The Raven nodded with sage solemnity. "A simple card game, nothing more. Win a single match against any opponent, and I shall acknowledge the validity of your beliefs. Call your god whatever title pleases you most."

"That's hardly equitable," Lorgar protested with growing agitation. "I possess no knowledge of this game's rules or strategies. Meanwhile, you clearly possess vastly superior power, wisdom, and cosmic awareness."

"At least you demonstrate some measure of self-awareness," the Raven conceded graciously, gesturing with one wing toward the assembled figures.

 "Very well, choose any opponent present. Defeat them utterly, and I shall publicly admit that the God of Fries and Ketchup is nothing but elaborate fiction."

"You treat your own faith so casually?" Lorgar asked, genuinely bewildered by such apparent theological flexibility.

"How can you risk your entire belief system on a simple game of chance?"

The Raven's laughter carried the sound of cosmic forces grinding against one another in eternal amusement.

"Because victory is utterly impossible for you, dear Word Bearer.

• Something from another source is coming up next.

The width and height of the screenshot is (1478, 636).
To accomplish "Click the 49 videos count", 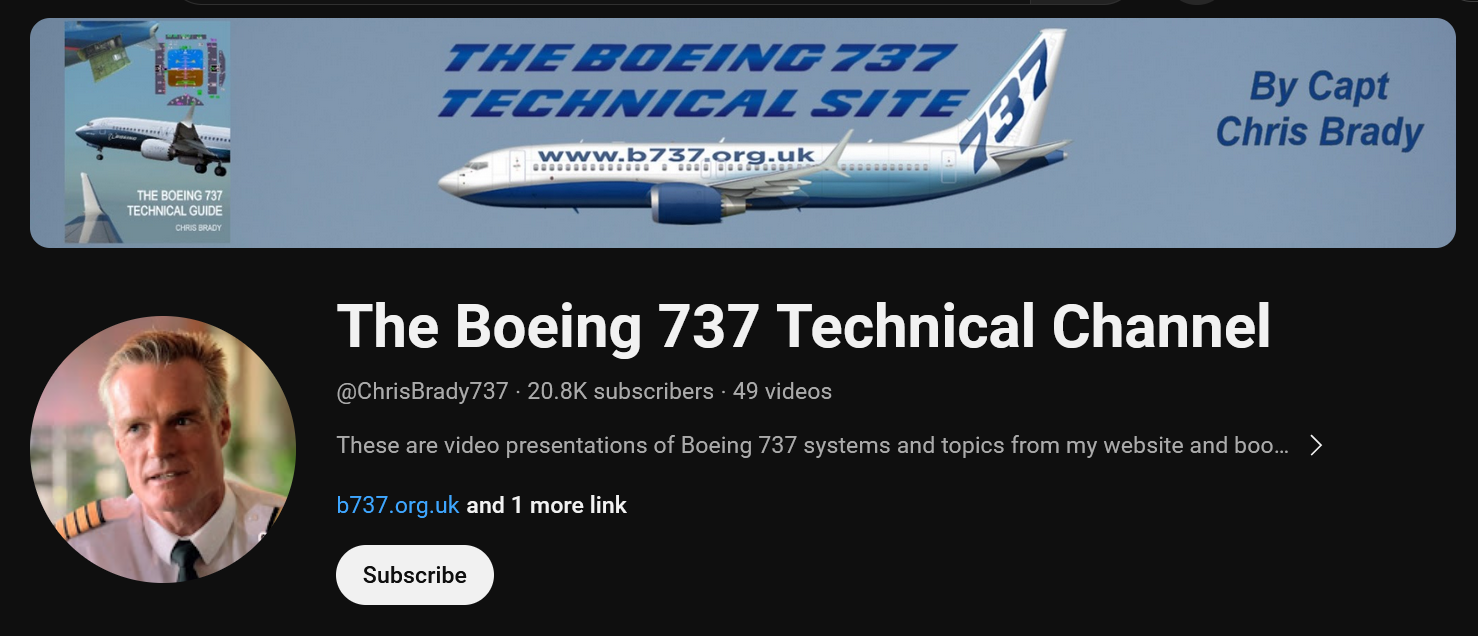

Even if you chose to play against a random pig dragged up from some agricultural world, defeat would be absolutely certain."

His voice dropped to portentous tones that seemed to resonate with hidden harmonics.

"The God of Fries and Ketchup has already revealed the pattern of your destiny through divine providence. Regardless of any choice you make, regardless of any strategy you attempt, failure awaits with mathematical certainty."

"Your arrogance will prove your downfall," Lorgar snarled, clenching his massive fists until the knuckles cracked like gunshots, rage burned in his chest, a righteous fury at the casual dismissal of what he held sacred.

He scanned the assembled figures with desperate calculation, seeking some advantage in an impossible situation.

His gaze finally settled on a figure trying unsuccessfully to blend into the shadows near some maintenance equipment. A Tech-Adept whose multiple mechanical appendages marked him as thoroughly augmented; his posture suggested he wished desperately to be anywhere else but here.

"Him," Lorgar declared, pointing at him. "I choose him as my opponent."

The Primarchs exchanged looks that spoke of inevitable doom. They knew this outcome had been predetermined from the moment the challenge was offered.

Lorgar had chosen the infamous Magos 9527, whose reputation for impossible card game victories had become legendary throughout the fleet.

The Tech-Adept, whose augmetic modifications hinted at centuries of devotion to the Omnissiah, let out a sigh that resonated through various vocal modulators in flawless mechanical sync.

His multiple appendages clicked in a universal sign of resigned acceptance.

"I suppose it falls to me to play cards once again," he intoned through his vox-grille, the words carrying the weight of someone who had performed this particular miracle far too many times.

"The Omnissiah's will be done, …I suppose."